Bias Analysis

In the rapidly evolving realm of Natural Language Processing (NLP), downstream models are as unbiased and fair as the data on which they are trained. Wordview Bias Analysis module is designed to assist in the rigorous task of ensuring that underlying training datasets are devoid of explicit negative biases related to categories such as gender, race, and religion. By identifying and rectifying these biases, Wordview attempts to pave the way for the creation of more inclusive, fair, and unbiased NLP applications, leading to better user experiences and more equitable technology.

While we are constantly developing Wordview’s Bias Analysis module, currently, it primarily flags explicit negative and positive sentiments tied to the mentioned categories. It might not catch subtler forms of biases and stereotypes. For instance, a sentence perpetuating a stereotype without conveying overt negativity or positivity may go undetected. Therefore, for optimal outcomes, it is recommended that users combine the insights from our tool with thorough manual reviews, ensuring the highest degree of fairness in their NLP applications.

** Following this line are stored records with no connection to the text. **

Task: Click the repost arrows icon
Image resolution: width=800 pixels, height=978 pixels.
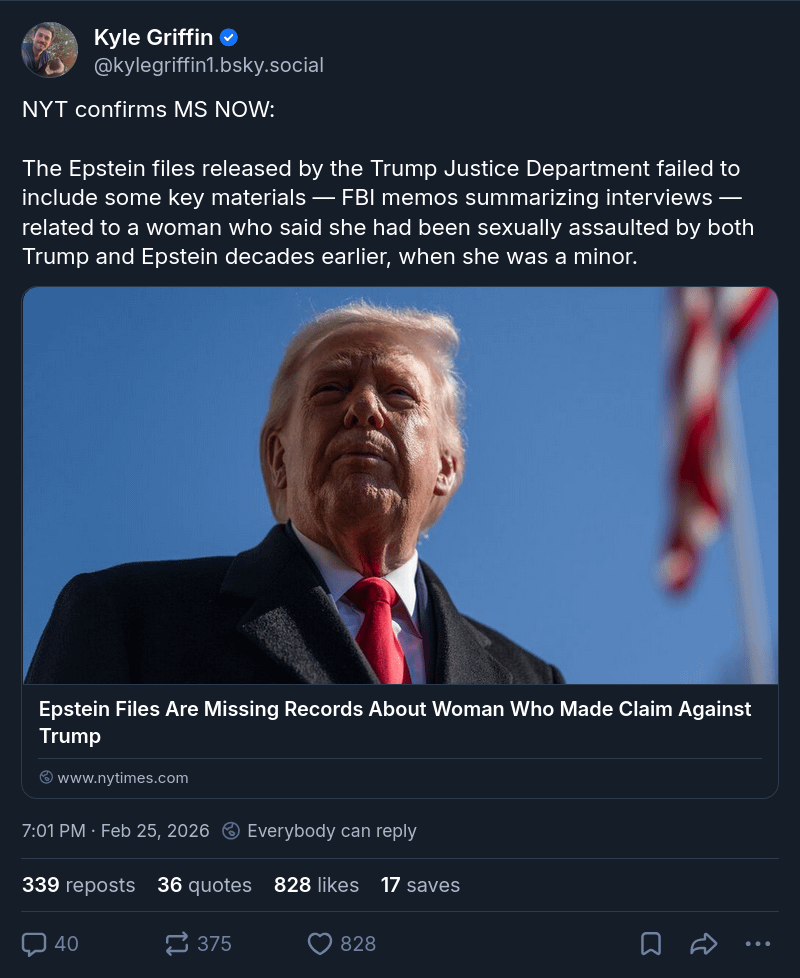Action: click(176, 944)
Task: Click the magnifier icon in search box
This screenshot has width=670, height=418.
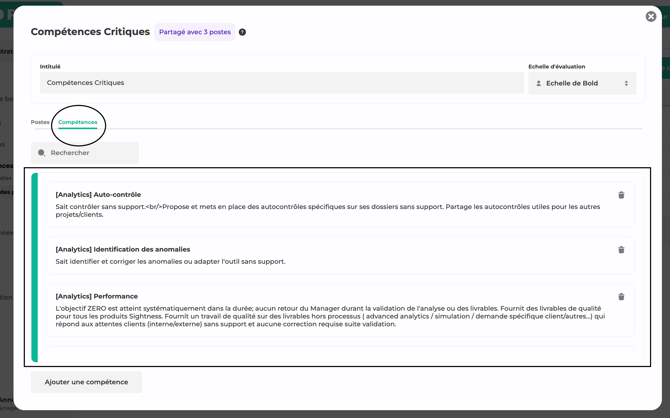Action: (42, 153)
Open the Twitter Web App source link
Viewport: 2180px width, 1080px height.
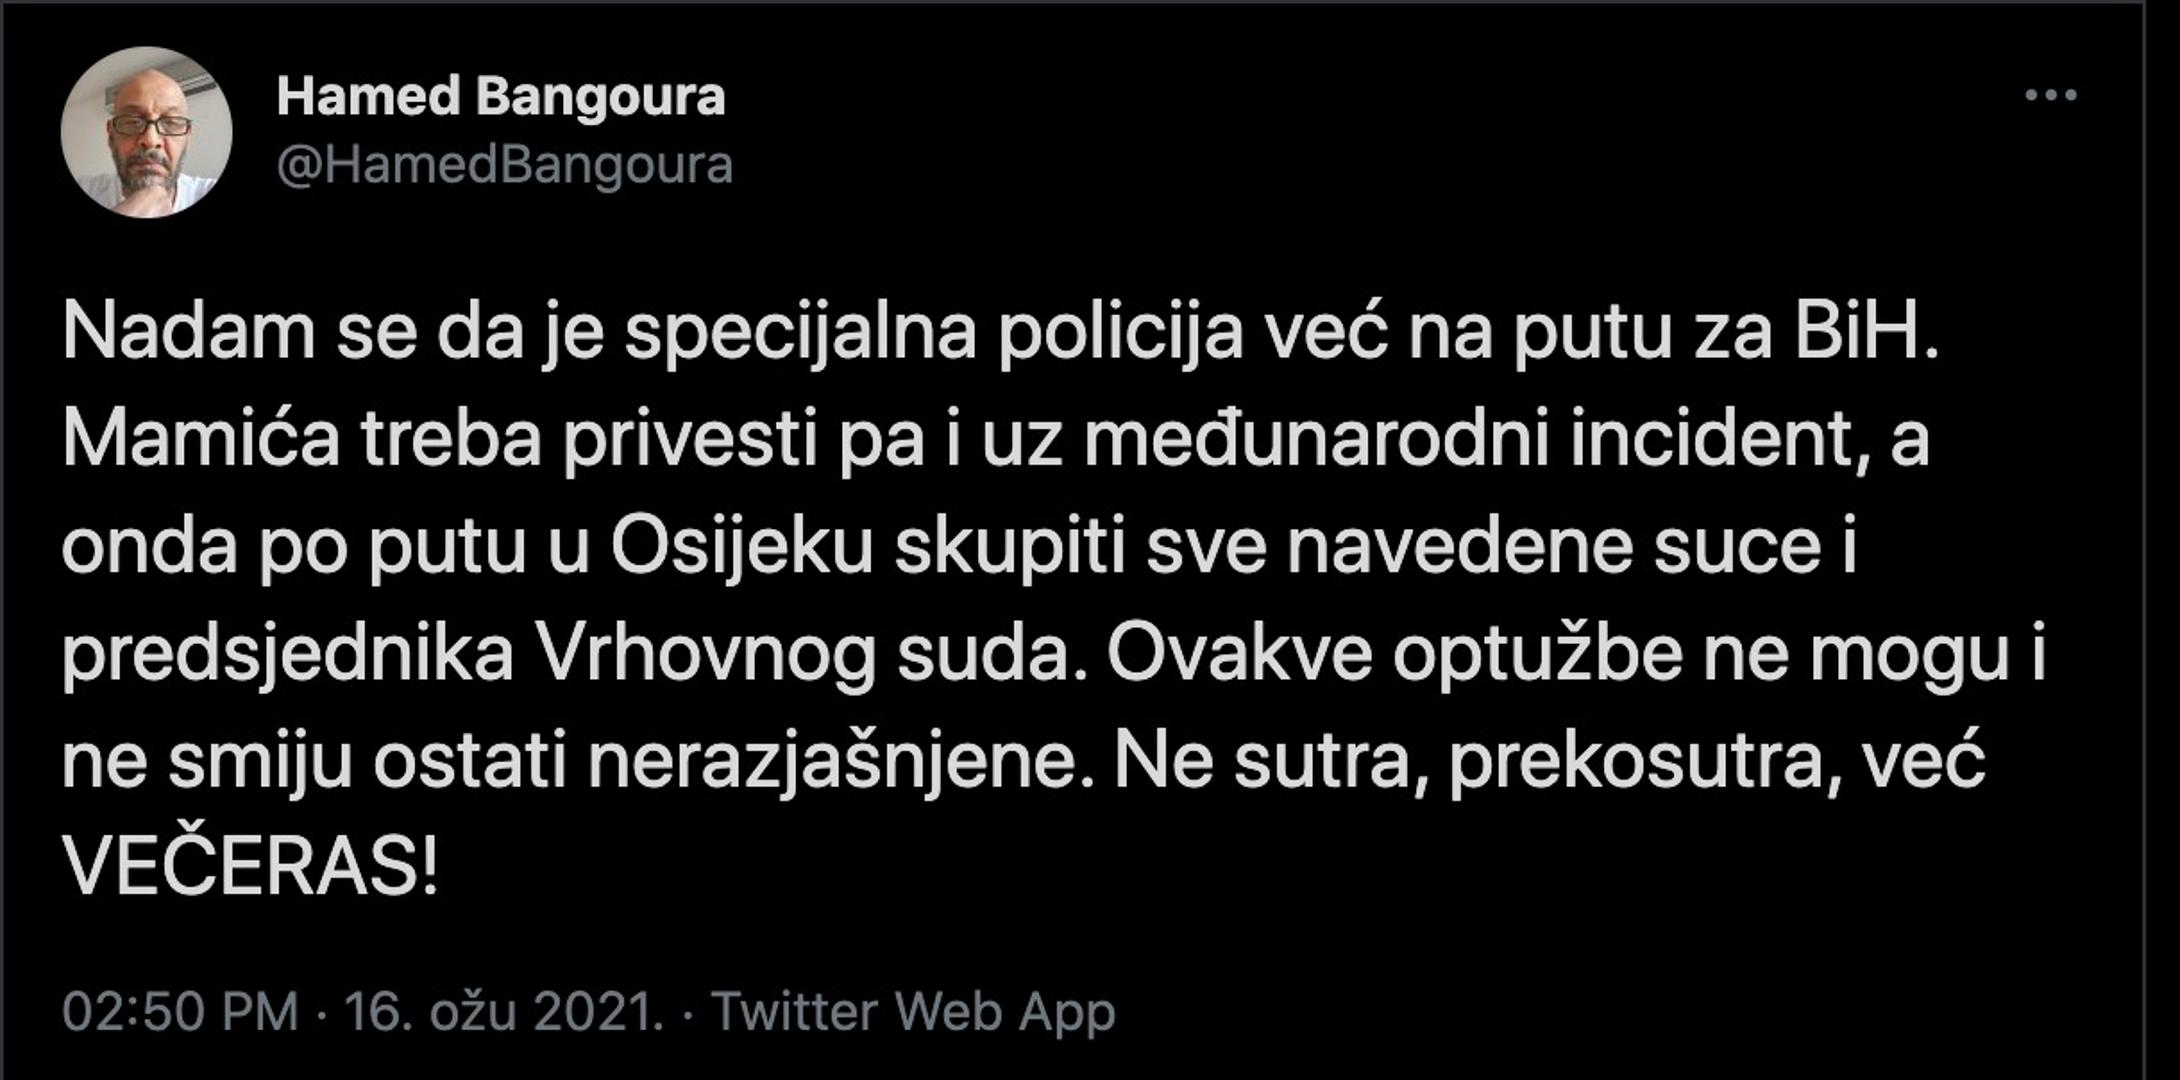click(912, 1011)
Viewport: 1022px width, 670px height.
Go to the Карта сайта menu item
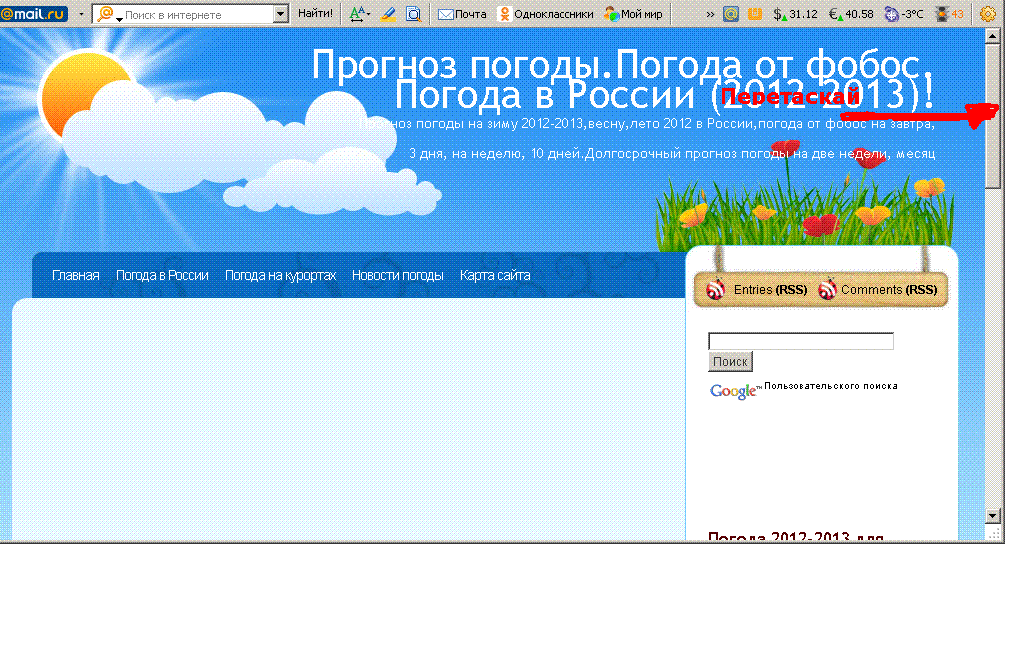tap(495, 275)
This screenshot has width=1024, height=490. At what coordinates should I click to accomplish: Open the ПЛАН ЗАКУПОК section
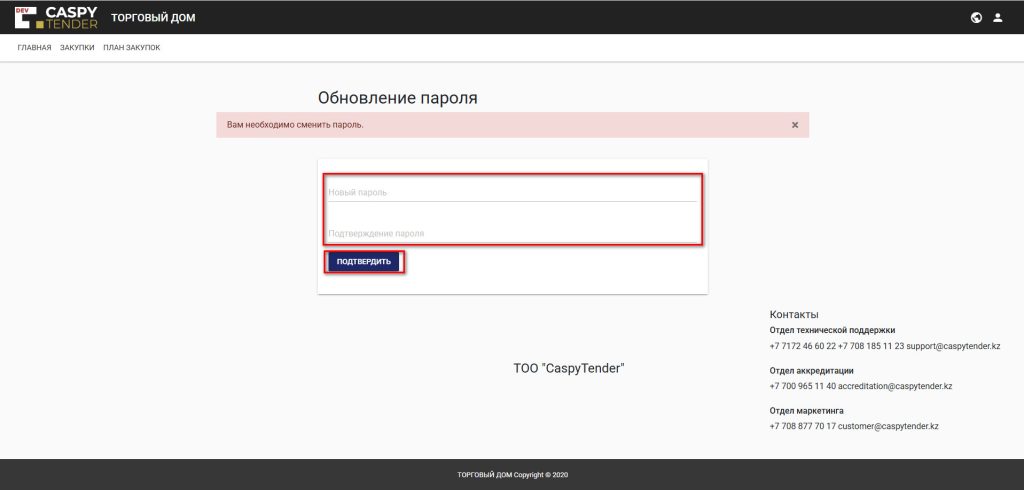[x=131, y=48]
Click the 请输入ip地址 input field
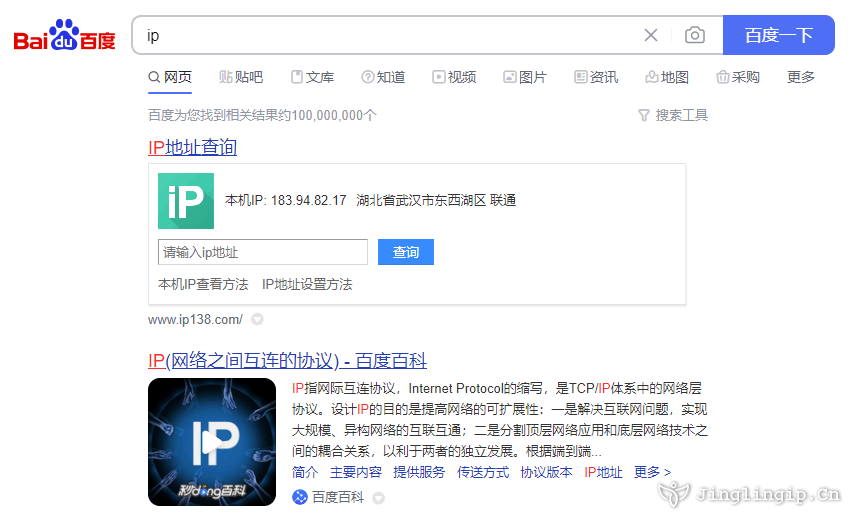Viewport: 848px width, 515px height. pyautogui.click(x=263, y=252)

See the following worked examples for a quick overview of the Bias Analysis module.

Important Note: Please remember that the following examples with biases are constructed to illustrate the functionality of the bias detection system. They reflect negative stereotypes or biases and are not to be endorsed or perpetuated. Always ensure that such data is used responsibly.

import json
import pandas as pd

biased_df = pd.DataFrame(
    {
        "text": [
            # Gender
            "He is always so successful because men are naturally gifted.",
            "She is too emotional to lead; women cannot handle pressure.",
            # Racial
            "Asians are brilliant at mathematics.",
            "Black people are not fit for this kind of job.",
            "Indian food is too spicy, and their traditions are too complex to understand.",
            "Latinos are one of the many ethnic groups in the region.",  # neutral
            # Religious
            "Christians are the only ones who know the true path to salvation.",
            "Muslims cannot be trusted in our community.",
            "Atheists often have a logical and evidence-based approach to understanding the world.",
        ]
    }
)

bias_detector = BiasDetector(biased_df, "text")
results_en = bias_detector.detect_bias()

You can then access the results in a heatmap plot:

bias_detector.show_plot()

which will result in the following output:

_images/bias.png

Or you can then access the results in tables:

bias_detector.print_bias_table()

which will result in the following output:

╔═════════════╦═══════════════╗
║ Gender      ║ Bias          ║
╠═════════════╬═══════════════╣
║ Male        ║ Very Positive ║
║ Female      ║ Negative      ║
║ Transgender ║ Unknown       ║
║ Nonbinary   ║ Unknown       ║
╚═════════════╩═══════════════╝

╔════════════════╦═══════════════╗
║ Racial         ║ Bias          ║
╠════════════════╬═══════════════╣
║ White          ║ Unknown       ║
║ Black          ║ Very Negative ║
║ Asian          ║ Very Positive ║
║ Latino         ║ Neutral       ║
║ Indian         ║ Negative      ║
║ Middle_eastern ║ Unknown       ║
╚════════════════╩═══════════════╝

╔════════════╦═══════════════╗
║ Religion   ║ Bias          ║
╠════════════╬═══════════════╣
║ Christian  ║ Very Positive ║
║ Muslim     ║ Very Negative ║
║ Jew        ║ Unknown       ║
║ Hindu      ║ Unknown       ║
║ Buddhist   ║ Unknown       ║
║ Atheist    ║ Neutral       ║
╚════════════╩═══════════════╝

Alternatively, the data is returned in a json format that you can use as input to other applications. In the above example results_en which is a json in the following structure:

{
"gender": {
    "male": 4.0,
    "female": 1.0,
    "transgender": "-inf",
    "nonbinary": "-inf"
},
"racial": {
    "white": "-inf",
    "black": 0.0,
    "asian": 4.0,
    "latino": 2.0,
    "indian": 1.0,
    "middle_eastern": "-inf"
},
"religion": {
    "christian": 4.0,
    "muslim": 0.0,
    "jew": "-inf",
    "hindu": "-inf",
    "buddhist": "-inf",
    "atheist": 2.0
}}

The values in the dictionary represent the bias score for each category.